▸ What the exercise asks
Your reply should be an exact copy of the lines from the one that holds "Megamind 毛百萬 (39, 1373)" to the end of the data below.

[Pixel coordinate grounding data]
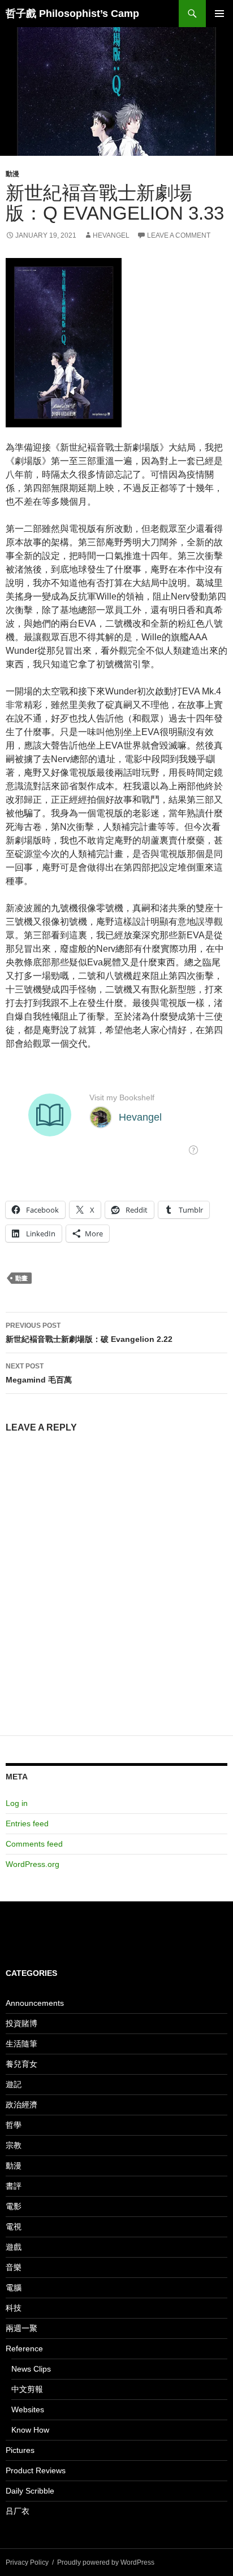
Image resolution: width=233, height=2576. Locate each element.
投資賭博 (21, 2023)
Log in (17, 1803)
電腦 (13, 2287)
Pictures (20, 2450)
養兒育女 (21, 2063)
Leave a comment (178, 235)
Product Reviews (36, 2470)
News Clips (31, 2368)
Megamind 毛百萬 (39, 1373)
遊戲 (13, 2246)
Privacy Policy (27, 2562)
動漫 (12, 174)
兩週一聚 (21, 2328)
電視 (13, 2226)
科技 (13, 2307)
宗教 (13, 2145)
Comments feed (34, 1843)
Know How (30, 2429)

▸ Final answer
Megamind 毛百萬 (39, 1373)
遊戲 (13, 2246)
Privacy Policy (27, 2562)
動漫 (12, 174)
兩週一聚 (21, 2328)
電視 (13, 2226)
科技 (13, 2307)
宗教 (13, 2145)
Comments feed (34, 1843)
Know How (30, 2429)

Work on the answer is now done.